4.3. Synthèse et analyse critique

Le congé paternité est mis en place dans de nombreuses structures, qu’elles soient de droit public ou de droit privé. Il faut saluer ces initiatives, qui prouvent que l’instauration d’un congé, même long comme c’est le cas chez Novartis, est possible. De plus, il y a lieu d’espérer que, tout comme les autres futurs pères sont venus consulter Johan EGGER pour suivre son exemple, démocratisant ainsi la prise de congé paternité au sein de l’entreprise, le même effet se produira au niveau de la Suisse, grâce aux expériences positives des couples – encore trop peu nombreux hélas – qui ont eu la chance de bénéficier d’un congé de paternité et qui voteront en faveur de l’adoption d’une telle mesure au niveau étatique.

En effet, bien qu’il existe de nombreuses initiatives en matière de congé paternité, celles-ci demeurent fragmentaires et ne présentent aucune unité, de telle sorte qu’elles ne suffisent pas à couvrir la majorité des travailleurs, pourtant désireux, selon les sondages de Travail.Suisse, de bénéficier d’un congé paternité.198 De plus, force est de constater que ce sont surtout les structures financièrement puissantes et bien établies, tels que des cantons, des communes, la Confédération ou de grandes entreprises (que ce soit dans le cadre de CCT ou de contrats individuels de travail), qui peuvent se permettre d’investir à elles seules dans le congé paternité et de payer les salaires de leurs employés sans prestation de travail en retour.

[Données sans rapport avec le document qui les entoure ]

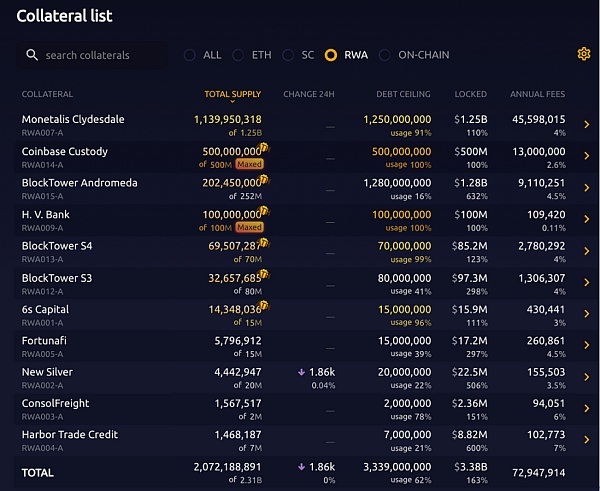Expand the Fortunafi row chevron
Image resolution: width=600 pixels, height=491 pixels.
pyautogui.click(x=586, y=346)
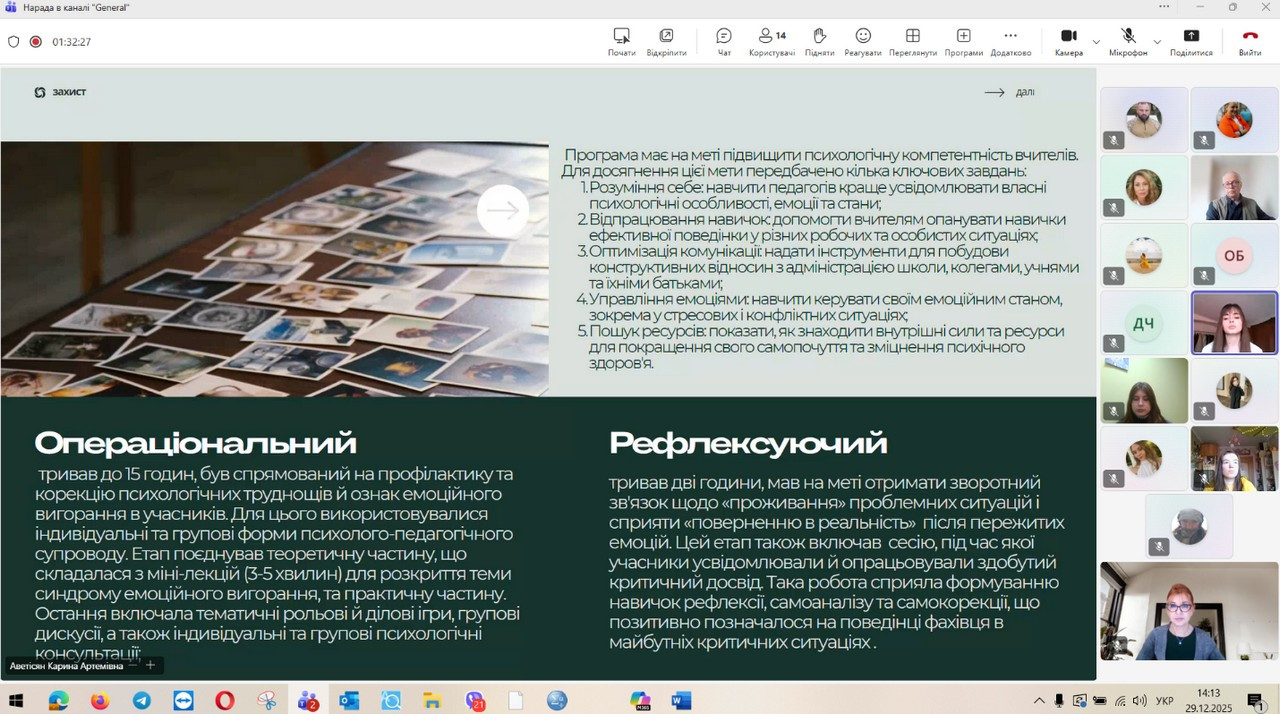Image resolution: width=1280 pixels, height=714 pixels.
Task: Expand the camera options chevron
Action: coord(1096,42)
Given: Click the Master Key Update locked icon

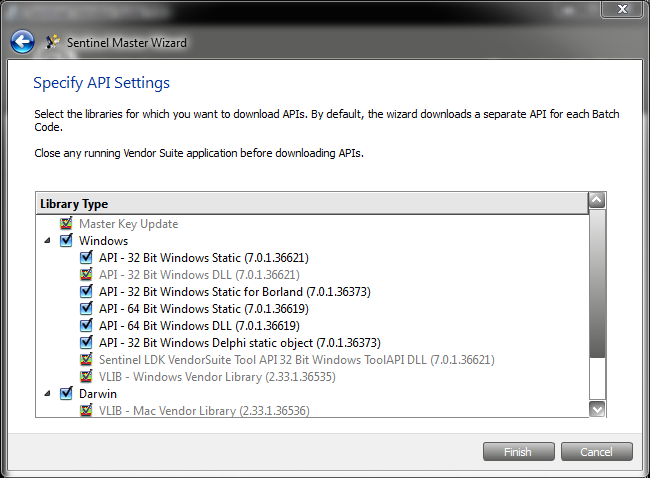Looking at the screenshot, I should (x=67, y=224).
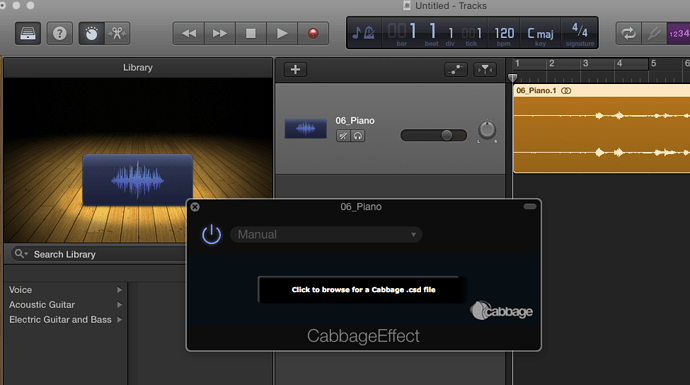Image resolution: width=690 pixels, height=385 pixels.
Task: Open the Library panel toggle button
Action: click(x=28, y=33)
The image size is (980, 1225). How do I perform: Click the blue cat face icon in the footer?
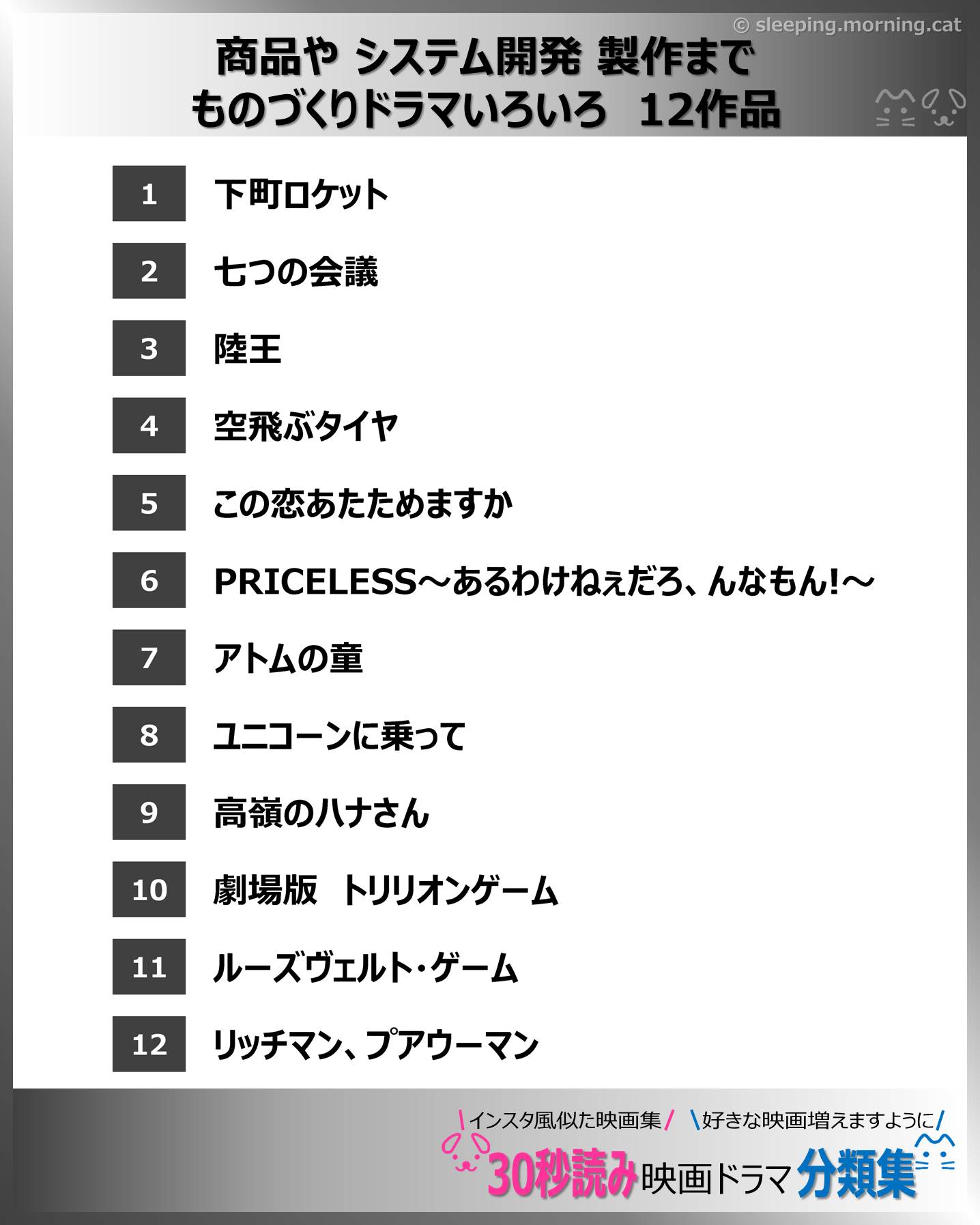pos(936,1153)
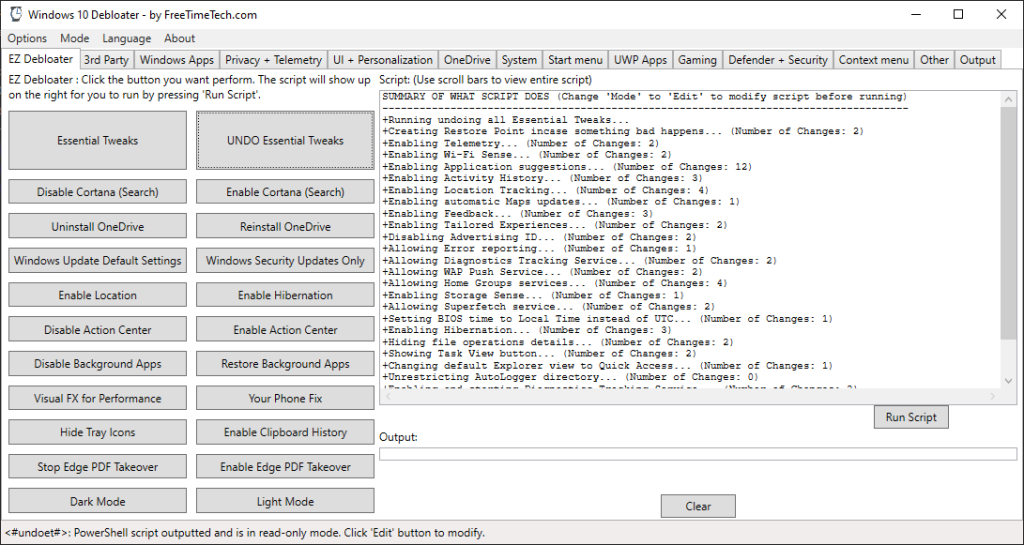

Une telle initiative peut sembler risquée pour une PME, tandis que le financement paritaire proposé dans l’Initiative et le Contre-Projet permettrait justement d’alléger la charge financière reposant sur les PME par rapport à la situation actuelle.

Le système en place, qui laisse le choix à chaque institution ou entreprise d’instaurer ou non un congé paternité est ainsi source d’inégalités tant entre les employés qu’entre les employeurs. En effet, les employés ne peuvent pas tous bénéficier d’un congé paternité tandis que les employeurs ne sont pas tous en mesure de financer seuls le congé, si bien qu’ils ne peuvent pas attirer une main d’œuvre aussi qualifiée que les grandes structures.

De plus, ces initiatives ne suffiront pas à provoquer, au niveau sociétal et global, un changement de mentalité et une amélioration tant du point de vue du bien de l’enfant que de l’égalité des sexes. Une intervention étatique est donc nécessaire.